軍事的なるものの一切を排除する日本の知的人士は、世の中の便利な技術の恩恵を受けてはいないのだろうか。多くの軍事技術が民生用技術に転用されていることは今更言うまでもない。軍事衛星が集める位置情報はミサイルのピンポイント攻撃用にも、市販されるカーナビにも使われる。東大教授たちが軍事研究を峻拒しつつ高度に発展を遂げたカーナビのお世話になっているとしたら、それ自体大いなる矛盾である。

 

小野寺氏が語った。


「戦後、GHQ(連合国軍総司令部)によって公職追放された人は20万人以上、政治家や官僚だけでなくアカデミズムの世界からの追放も少なくなく、日本の頭脳が一掃されたと言われたものです。追放された権威の後釜に入ったのが、左翼系の研究者たちでした」


調査協力を拒否

 

元々左翼系だったか、それともGHQの圧力の下で左翼系に転向したか、いずれにしても戦後、東大の教授職の殆どに左翼系の人々が就いたといえる。弟子たちも同じ路線を引き継いだ。憲法学の分野では、先述の長谷部氏もこの系譜に連なる。一方、軍事研究はこうした中で厳しく規制され続けた。小野寺氏が続ける。

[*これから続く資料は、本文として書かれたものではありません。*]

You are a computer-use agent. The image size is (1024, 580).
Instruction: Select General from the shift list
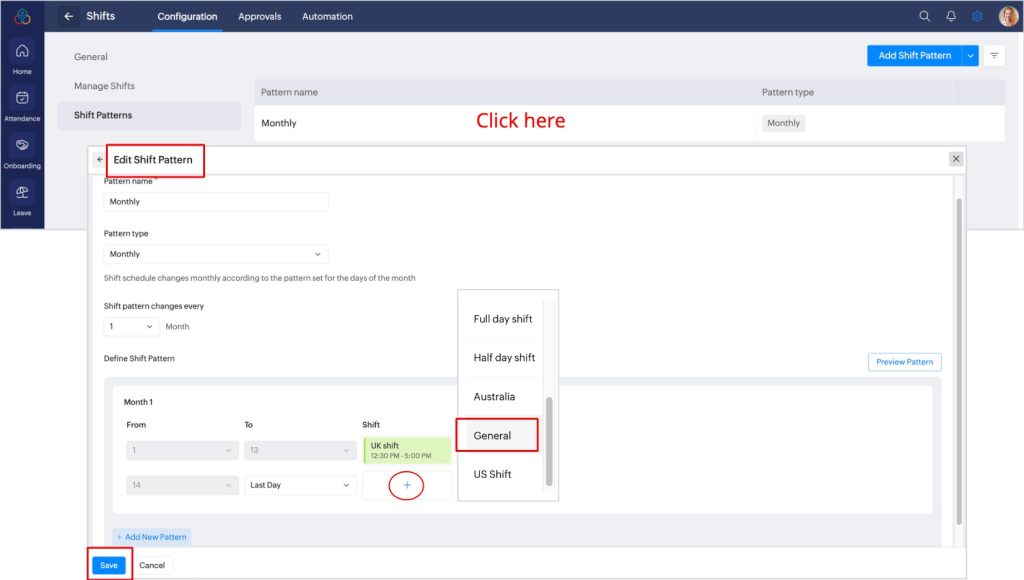492,435
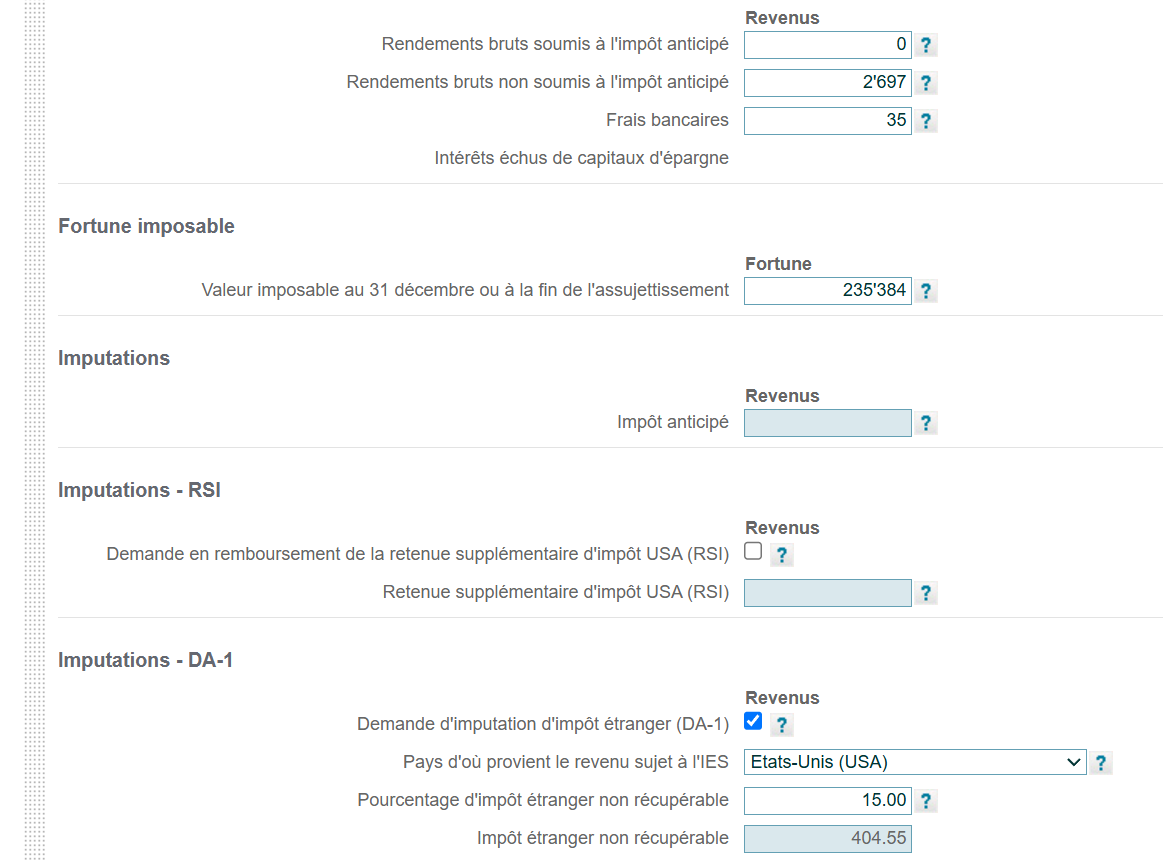The width and height of the screenshot is (1163, 862).
Task: Enable Demande en remboursement RSI checkbox
Action: click(753, 551)
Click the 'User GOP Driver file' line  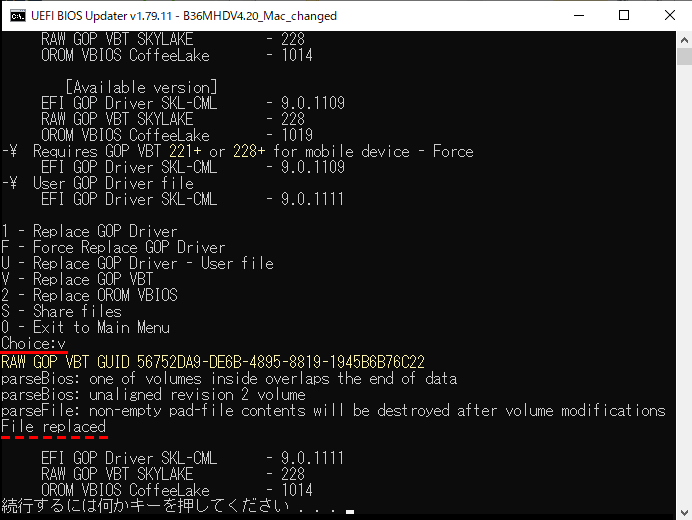(113, 183)
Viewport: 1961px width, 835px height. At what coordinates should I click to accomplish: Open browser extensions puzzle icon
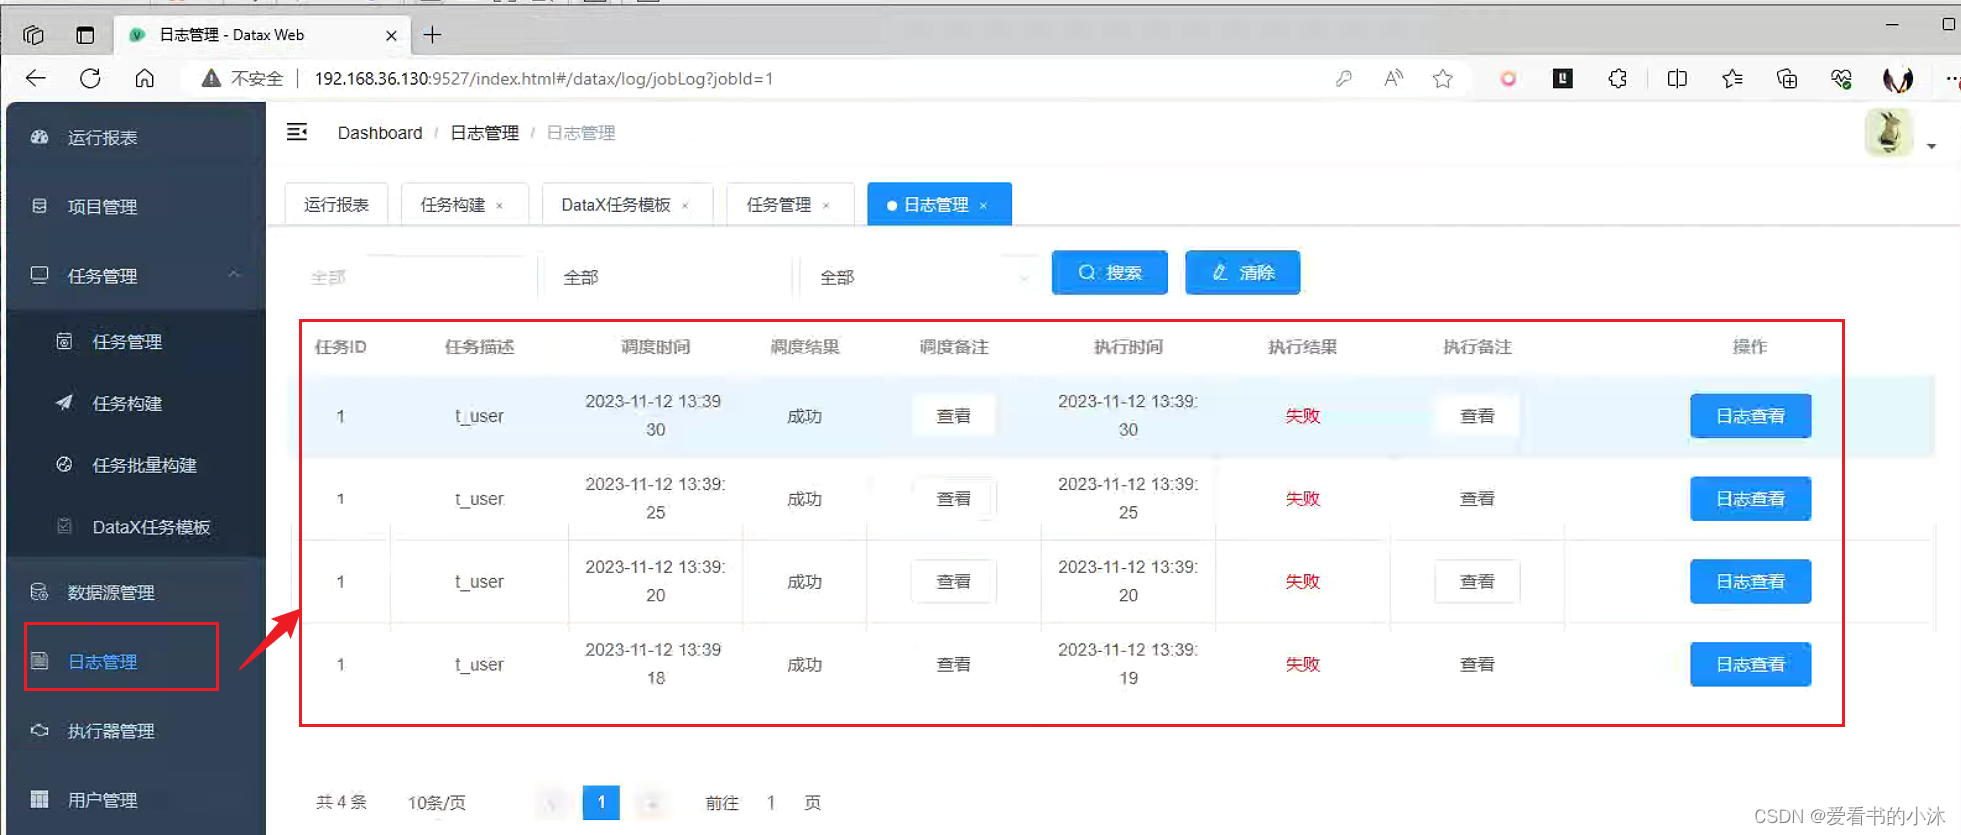point(1617,78)
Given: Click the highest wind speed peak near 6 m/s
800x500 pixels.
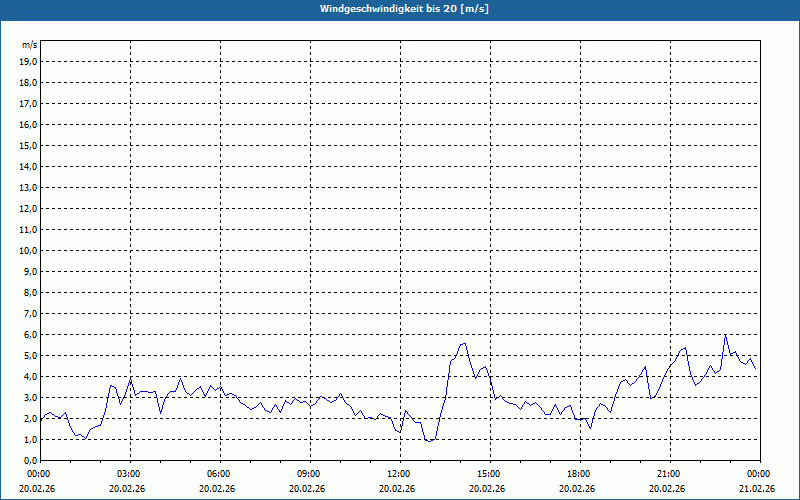Looking at the screenshot, I should point(725,335).
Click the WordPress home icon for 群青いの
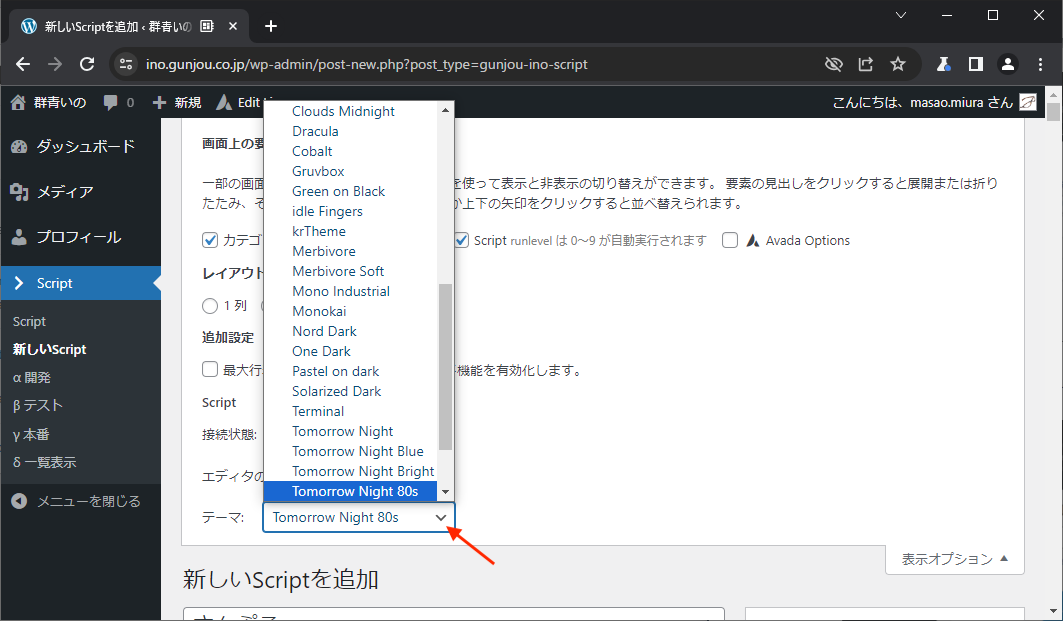 [x=18, y=102]
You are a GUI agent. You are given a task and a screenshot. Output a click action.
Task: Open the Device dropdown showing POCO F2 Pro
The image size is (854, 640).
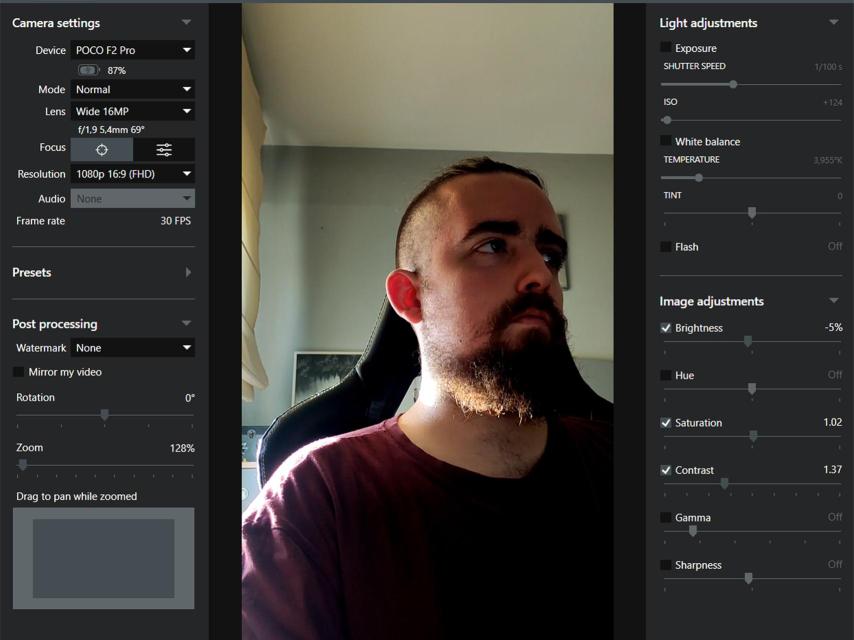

「世界のトップクラスの大学には国の安全保障戦略を研究する講座が必ずありますが、わが国の最高学府では安全保障も軍事も研究してはならないことになっていて、そこでは本末転倒の状況が起きています。たとえば、防衛大学校の優秀な卒業生を最高学府の研究所に派遣してもっと勉強させ、日本の未来を担う人材に育て上げようとしても、教授会が受け入れない。逆に中国人の研究生はどうぞどうぞと迎え入れる。一体この国の安全保障を最高学府の彼らはどう考えているのか。なぜこんな教授会になったのか。その根っこにある、先に触れた戦後の大学の成り立ちに注目せざるを得ません」

 

氏のいう最高学府が東大を指すのは改めて指摘するまでもない。

 

平成25年12月、安倍政権は、大学の軍事研究の有効活用を目指す国家安全保障戦略を閣議決定した。その1年後、東大大学院情報理工学系研究科は軍事研究の解禁を決めたが、実際には殆ど進展は見られない。この間の国外への頭脳流出も少なくない。また昨年5月、防衛省が航空自衛隊輸送機の不具合の原因究明のため、東大大学院教授に調査協力を要請すると、拒否されるという驚くべき「事件」も起きた。

 

学問の自由も思想信条の自由も私は最大限支持するものだ。それでも、日本の学界に東大が君臨し続けるのであれば、観念の世界から脱して国際社会の現実に立脚すべきだと思う。